HTTP is stateless. You can store data is a session object, on the server, but that's expensive, especially if you have a lot of simultaneous users. For small amounts of session data, ASP.Net offered a different option: ViewState
. On the server-side, it was just a dictionary that you could stuff objects into. That data would then get base64 encoded and dropped into a hidden form field on the page, which is what you see above. When the user submitted the page (by triggering a server-side event), that ViewState
would get sent back to the server, to be deserialized back into a dictionary.
You, as the developer, could decide to put data in there, and thus how much data you stored in the ViewState
. But that wasn't the only source of data for the ViewState
. Each one of the controls you added to the page might want to track some state on its own. So, by default, each control would chuck a little data into the ViewState
dictionary. If you had a huge number of controls on the page? You'd have a similarly huge ViewState
form field. And the problem only got worse when you started using custom controls, especially third party controls, which powered a lot of their advanced features by stuffing information into the ViewState
object.
Now, this wasn't a forgone conclusion. You could, on a control-by-control basis, disable their use of the ViewState
, or even disable using the ViewState
entirely. But by default, every page would include a big-ol base64 encoded, serialized blob of junk. And developers working on small budgets and under tight time constraints, like perhaps the web developer responsible for maintaining the town council's news feed, frequently wouldn't think about optimizing the ViewState
.
Now, I have some highly cynical takes on the state of modern web development.
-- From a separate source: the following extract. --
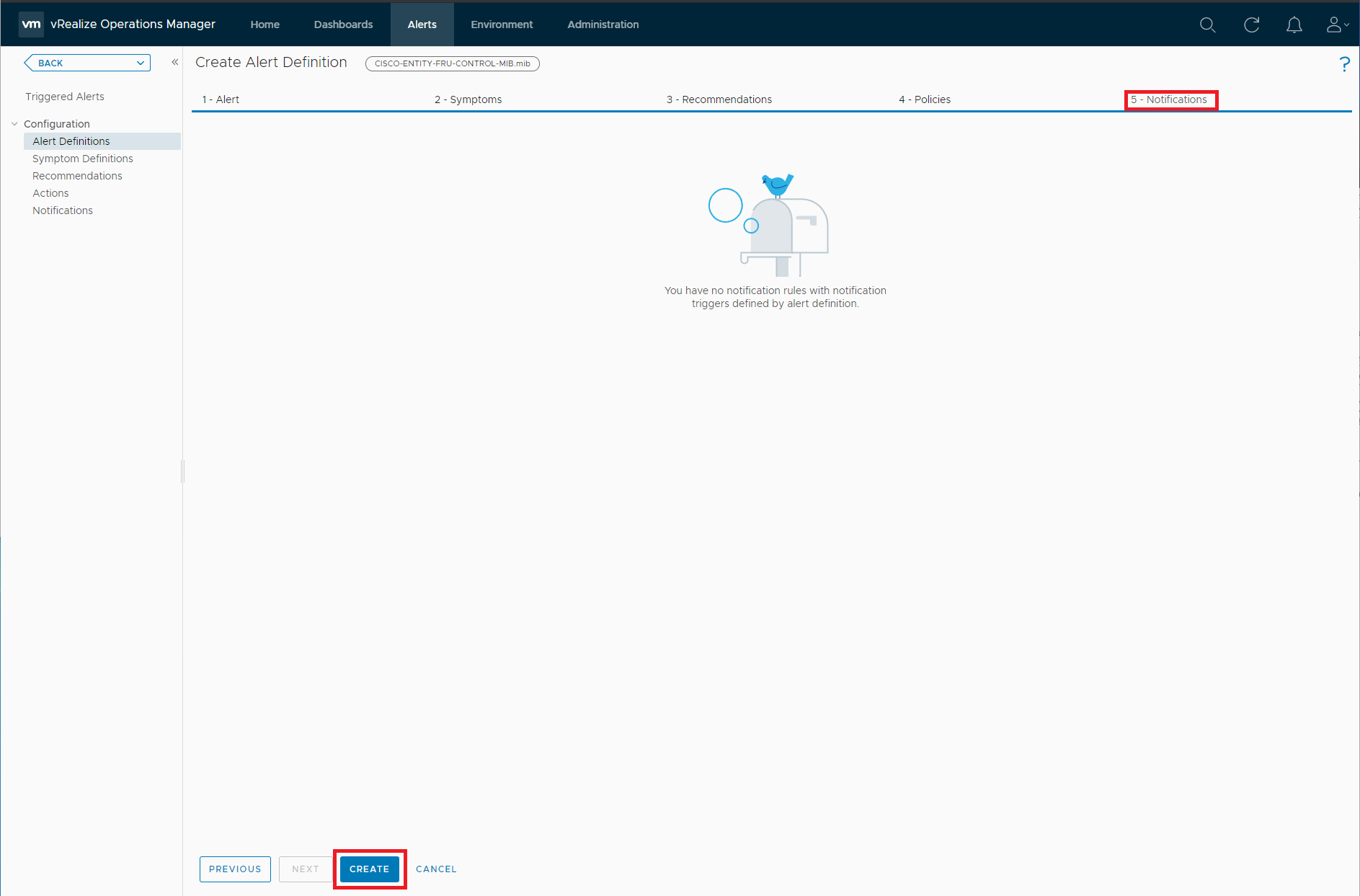
Task: Click the CISCO-ENTITY-FRU-CONTROL-MIB.mib name tag
Action: coord(452,63)
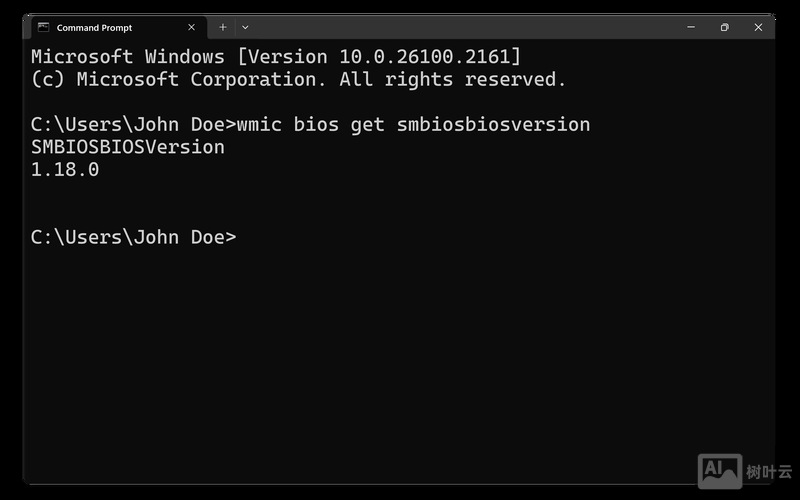
Task: Click the Microsoft Corporation copyright line
Action: (298, 79)
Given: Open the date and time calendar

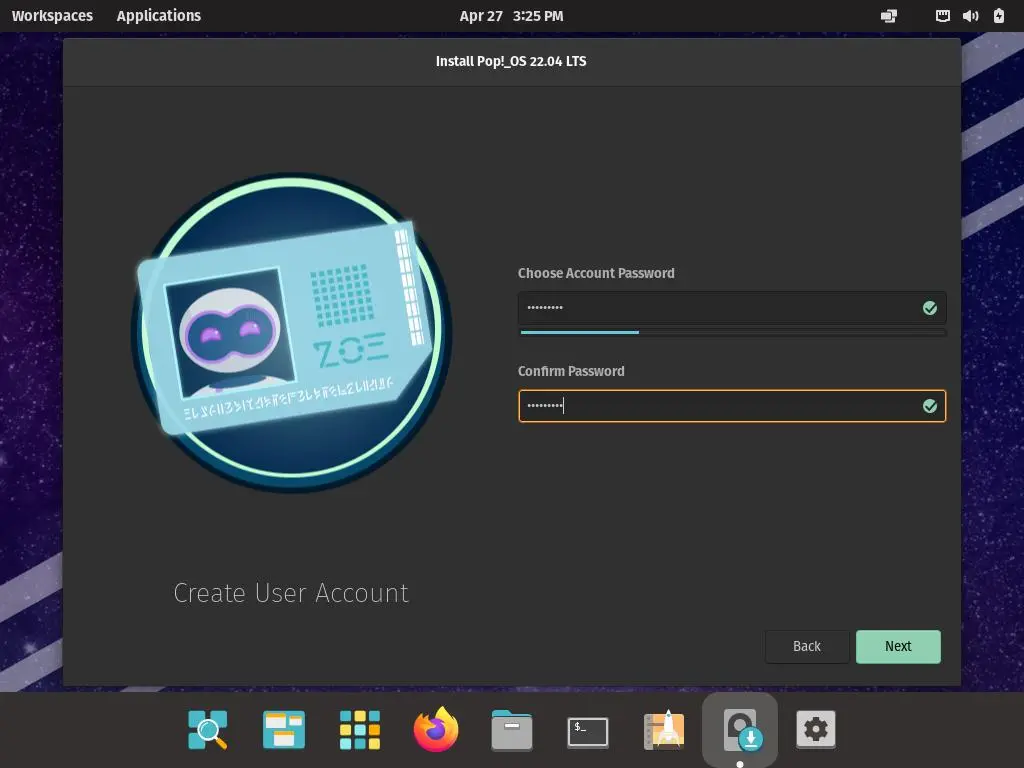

It's gotten incredibly complicated, it's surprisingly difficult to just dive in and get started, and it sometimes feels like it's just frameworks all the way down. I hate it so much that I recently whipped up the Stupid Site Generator, a static site generator that's just a thin bash script wrapping around Pandoc.
To paraphrase Mitch Hedberg: Web development used to be bad. It still is, but it also used to.